Job: Update the entries below so that "GUI agent" becomes "desktop assistant" everywhere it appears, leaving every other word unchanged, and omit the pictures from your answer.

Material provided:
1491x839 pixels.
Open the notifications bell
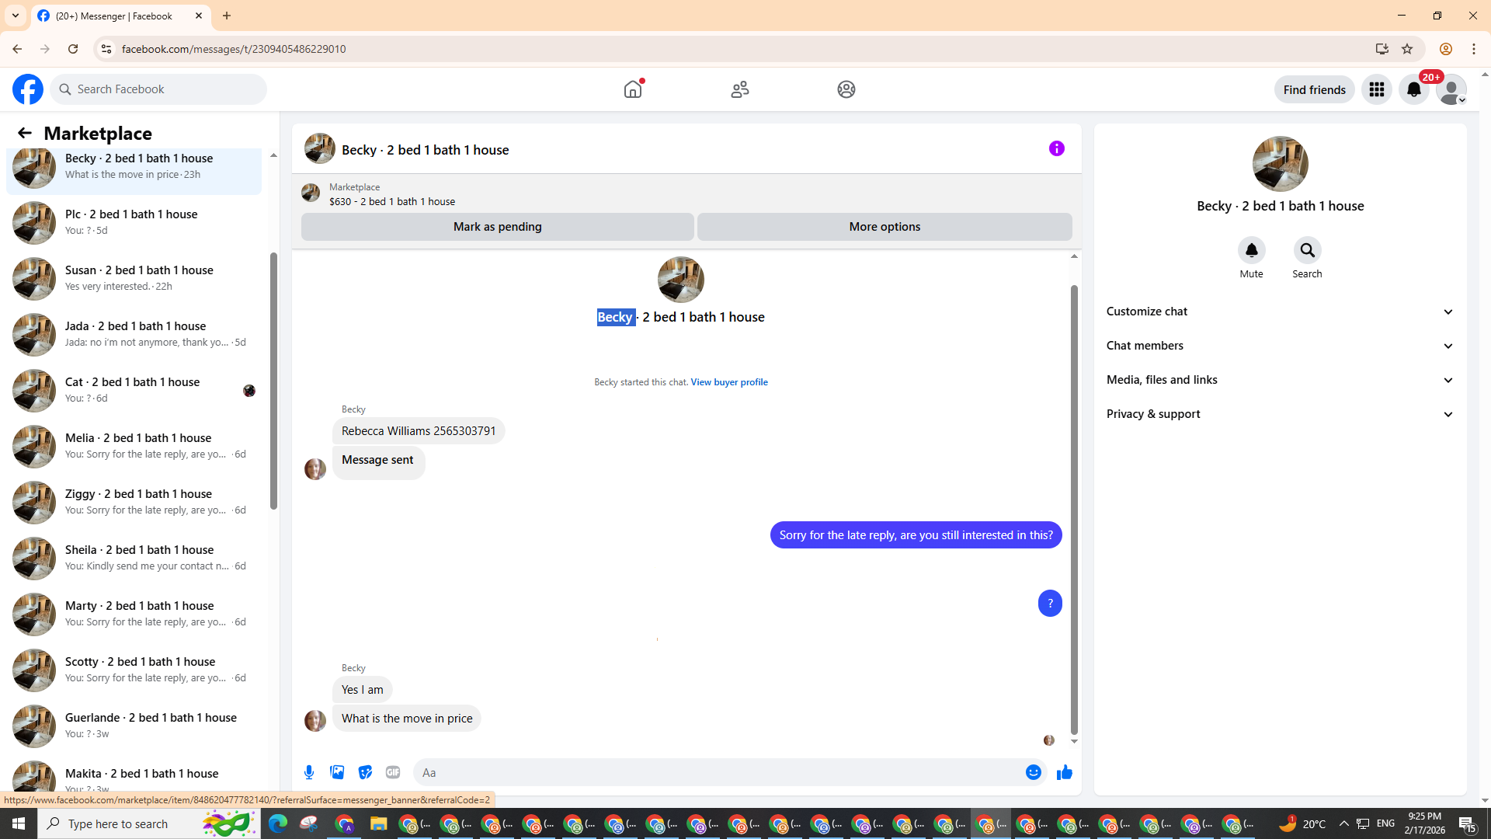[1413, 89]
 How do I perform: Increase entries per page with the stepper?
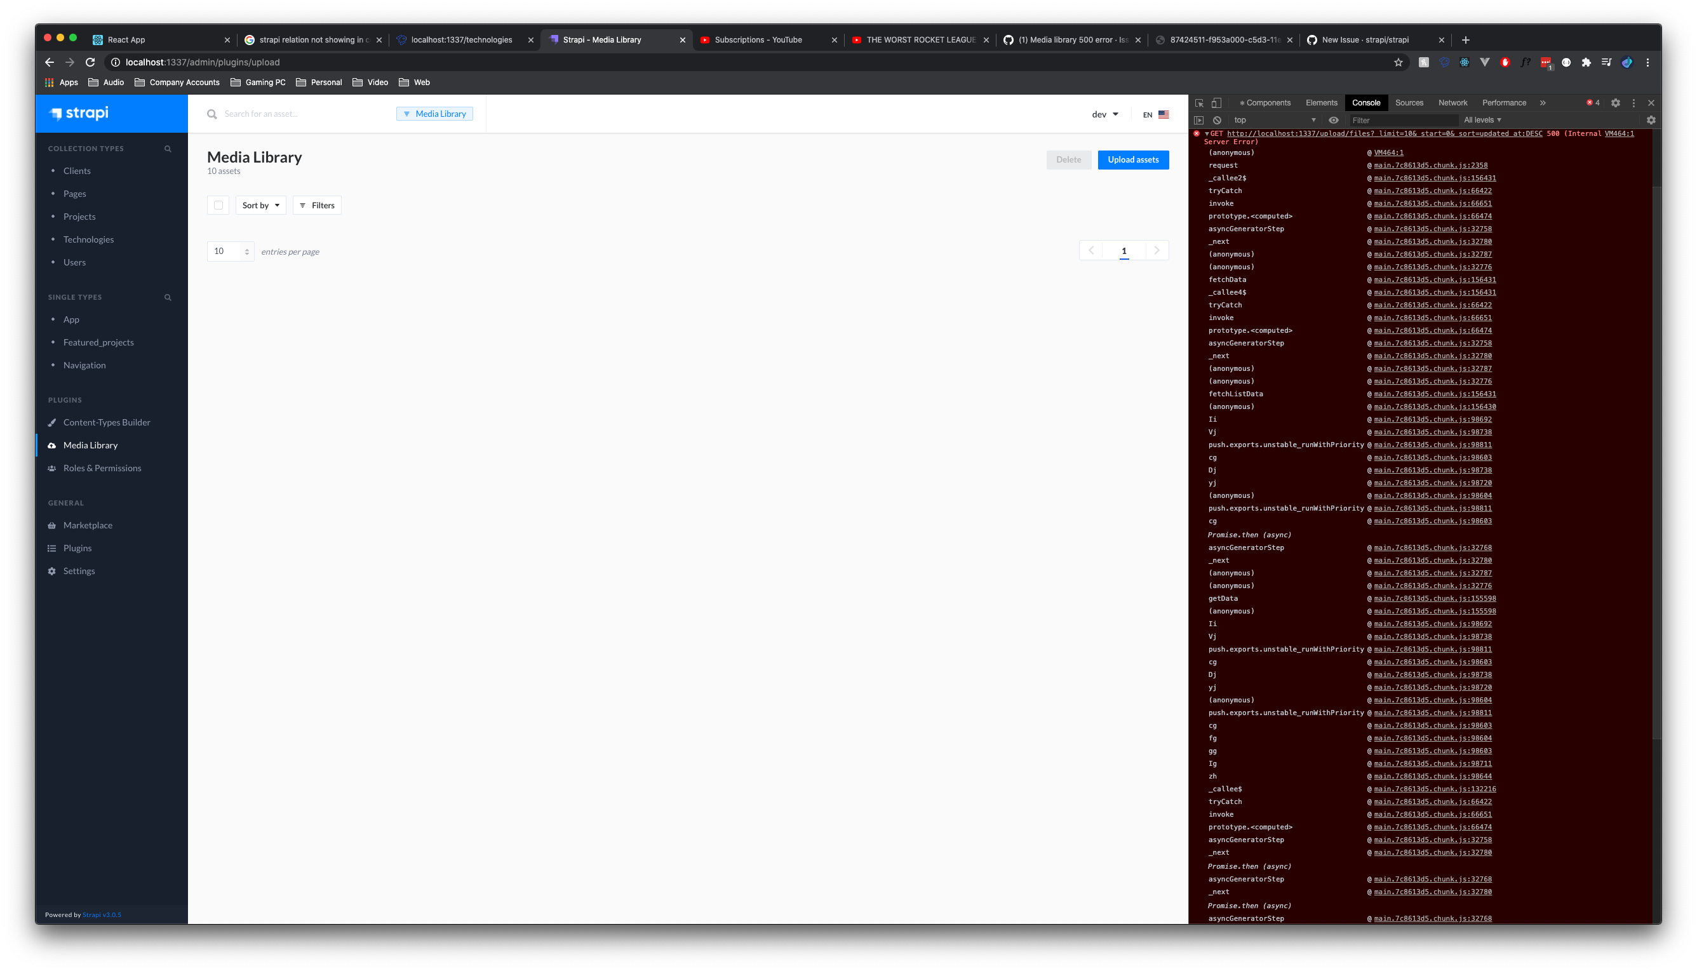[247, 248]
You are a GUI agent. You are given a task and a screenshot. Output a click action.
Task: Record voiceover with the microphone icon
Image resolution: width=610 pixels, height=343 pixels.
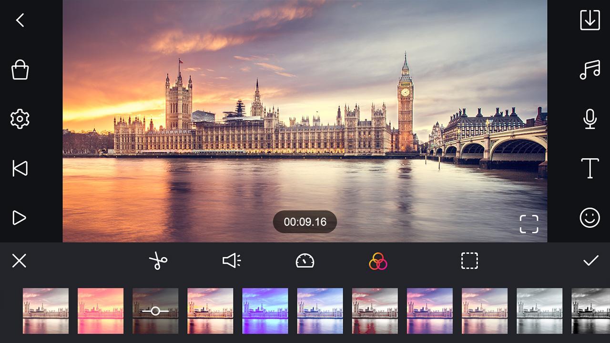[590, 119]
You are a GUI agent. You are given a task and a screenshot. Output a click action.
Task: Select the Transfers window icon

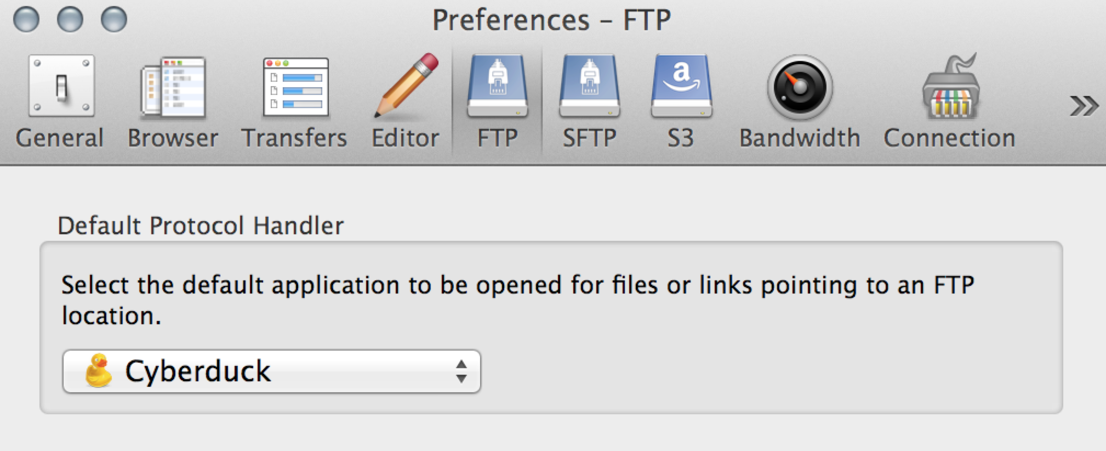295,88
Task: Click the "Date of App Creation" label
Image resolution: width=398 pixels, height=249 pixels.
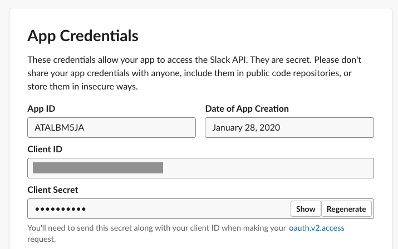Action: (x=247, y=108)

Final answer:
1491x839 pixels.
Open the notifications bell
[1413, 89]
 How do I perform: Increase entries per page with the stepper?
[247, 248]
You are a desktop assistant. You are given a task and a screenshot. Output a click action.
Task: Record voiceover with the microphone icon
Image resolution: width=610 pixels, height=343 pixels.
[590, 119]
You are a desktop assistant. You are given a task and a screenshot. Output a click action.
Task: Select the Transfers window icon

295,88
Task: Click the "Date of App Creation" label
Image resolution: width=398 pixels, height=249 pixels.
Action: (x=247, y=108)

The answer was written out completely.